Well, I see that I did indeed miss important moments in the discussion
earlier this morning,
re-hearsaying what David wrote about units of analysis, missing his
interesting discussion
of the rise of the novel and its 19th Century inversion of concerns.
David-- Am I correct in saying that the following provides the answer for
you to how LSV resolved the two
psychologies problem:
I guess I think that the "self" is a little bit like the idealist
psychology that is so obsessively concerned with it. Martin's point is
really that LSV does NOT suggest a "synthesis" of idealist and objective
psychology. LSV wants us to cut off idealist psychology. He does this by
really REVERSING the relations between psychology and sociology; he does it
by saying that we do not begin by explaining the self and then use it to
explain society--we proceed the other way around. But as soon as we do this,
we discover that the "self" is not really a stable thing at all; it's more
like a moving interface between social ideology and personal ideology.

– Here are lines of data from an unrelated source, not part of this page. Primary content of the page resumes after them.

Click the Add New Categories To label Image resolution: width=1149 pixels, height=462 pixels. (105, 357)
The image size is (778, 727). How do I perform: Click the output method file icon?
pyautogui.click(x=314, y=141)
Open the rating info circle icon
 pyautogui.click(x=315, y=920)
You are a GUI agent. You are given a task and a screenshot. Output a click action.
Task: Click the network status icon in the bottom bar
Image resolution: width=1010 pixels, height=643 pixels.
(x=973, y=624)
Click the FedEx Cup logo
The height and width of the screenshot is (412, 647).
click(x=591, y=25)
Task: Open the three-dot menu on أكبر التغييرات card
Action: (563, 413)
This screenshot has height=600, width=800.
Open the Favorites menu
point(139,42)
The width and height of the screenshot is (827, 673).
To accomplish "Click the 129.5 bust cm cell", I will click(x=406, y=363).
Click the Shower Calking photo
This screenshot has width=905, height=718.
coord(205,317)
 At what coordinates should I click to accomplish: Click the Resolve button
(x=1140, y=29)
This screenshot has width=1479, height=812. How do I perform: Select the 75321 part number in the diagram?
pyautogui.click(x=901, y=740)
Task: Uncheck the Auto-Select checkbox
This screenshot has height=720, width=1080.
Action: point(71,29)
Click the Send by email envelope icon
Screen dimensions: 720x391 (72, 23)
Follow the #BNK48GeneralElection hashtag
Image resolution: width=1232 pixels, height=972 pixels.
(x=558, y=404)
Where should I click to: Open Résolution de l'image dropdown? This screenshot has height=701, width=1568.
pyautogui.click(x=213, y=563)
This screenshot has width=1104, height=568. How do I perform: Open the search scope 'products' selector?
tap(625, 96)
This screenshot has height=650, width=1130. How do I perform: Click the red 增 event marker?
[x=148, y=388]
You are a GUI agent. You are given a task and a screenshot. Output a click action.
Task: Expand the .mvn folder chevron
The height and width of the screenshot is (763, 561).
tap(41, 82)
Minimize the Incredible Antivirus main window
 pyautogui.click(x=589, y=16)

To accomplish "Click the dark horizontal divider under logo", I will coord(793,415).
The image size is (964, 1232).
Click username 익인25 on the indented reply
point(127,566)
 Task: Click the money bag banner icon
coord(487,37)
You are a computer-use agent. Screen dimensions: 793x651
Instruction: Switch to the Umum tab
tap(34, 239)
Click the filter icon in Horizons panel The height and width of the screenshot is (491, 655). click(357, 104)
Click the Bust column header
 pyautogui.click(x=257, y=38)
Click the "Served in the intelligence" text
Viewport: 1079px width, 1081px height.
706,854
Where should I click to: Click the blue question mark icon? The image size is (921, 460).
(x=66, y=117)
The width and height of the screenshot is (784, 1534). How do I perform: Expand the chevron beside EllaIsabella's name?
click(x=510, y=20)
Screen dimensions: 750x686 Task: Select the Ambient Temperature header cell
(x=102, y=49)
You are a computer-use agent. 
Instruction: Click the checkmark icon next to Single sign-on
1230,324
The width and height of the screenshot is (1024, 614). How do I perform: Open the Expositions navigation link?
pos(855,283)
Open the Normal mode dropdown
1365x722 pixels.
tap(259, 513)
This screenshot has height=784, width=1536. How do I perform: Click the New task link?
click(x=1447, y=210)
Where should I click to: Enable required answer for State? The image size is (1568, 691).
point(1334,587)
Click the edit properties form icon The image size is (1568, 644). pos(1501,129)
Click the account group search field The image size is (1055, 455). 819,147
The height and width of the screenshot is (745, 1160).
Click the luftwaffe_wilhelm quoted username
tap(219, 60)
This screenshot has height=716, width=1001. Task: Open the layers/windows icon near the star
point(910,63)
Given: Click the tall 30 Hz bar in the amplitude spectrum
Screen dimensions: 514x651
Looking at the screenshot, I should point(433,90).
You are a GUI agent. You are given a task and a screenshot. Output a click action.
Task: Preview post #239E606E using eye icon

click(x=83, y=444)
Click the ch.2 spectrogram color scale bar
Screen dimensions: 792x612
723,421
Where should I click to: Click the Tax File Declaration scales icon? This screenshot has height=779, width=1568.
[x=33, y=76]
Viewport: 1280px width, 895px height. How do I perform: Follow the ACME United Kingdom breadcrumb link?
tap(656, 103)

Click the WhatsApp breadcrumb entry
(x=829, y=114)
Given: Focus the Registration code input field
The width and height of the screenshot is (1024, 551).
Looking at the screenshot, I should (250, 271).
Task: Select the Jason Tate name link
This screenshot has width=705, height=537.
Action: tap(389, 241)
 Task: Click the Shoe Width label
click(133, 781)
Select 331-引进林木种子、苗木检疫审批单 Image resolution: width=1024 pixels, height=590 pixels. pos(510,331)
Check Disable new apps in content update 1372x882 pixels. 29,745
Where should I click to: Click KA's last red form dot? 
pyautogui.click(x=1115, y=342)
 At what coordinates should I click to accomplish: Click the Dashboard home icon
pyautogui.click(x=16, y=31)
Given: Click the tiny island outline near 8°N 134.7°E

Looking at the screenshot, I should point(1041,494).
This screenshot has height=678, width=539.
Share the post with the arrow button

Is that what you concluded, too, Martin?
I'll have to think about this as I go about my distractions.
mike
On Mon, Feb 25, 2008 at 1:23 AM, Andy Blunden <ablunden@mira.net> wrote:
> David,
> I have always taken it that by "unit of analysis" is meant the abstract
> concept of the thing, as outlined in Hegel's Logic. I agree that "unit of
> analysis" pertains to a specific set of problems which have arisen and
> resolves them in some way, by creating a new concept of a "thing" which
> then becomes the starting point for resolving that series of problems with
> a new science. As you say, the "unit of analysis" or Begriff, is relevant
> only to that foregoing series of problems, and a "universal unit of
> analysis" would be God.
>
> Andy
> At 12:43 AM 25/02/2008 -0800, you wrote:
> >Thanks for the very challenging response, Heidi. I'll do my best to give
> >you something equally challenging for your response to the response!
> >
> > I think that when LSV argues that "word meaning" is a unit of
> analysis,
> > we need to ASSUME that he is not arguing that it is a universal unit of
> > analysis. For example, I've got some data on my desk from BARELY
> > linguistic three year old children. "Word meaning" is barely a unit,
> much
> > less a unit of analysis.
> >
> > The same thing is true of analyzing the behavior of drosophilia or of
> > whole nations and civilizations. Word meaning doesn't make sense here.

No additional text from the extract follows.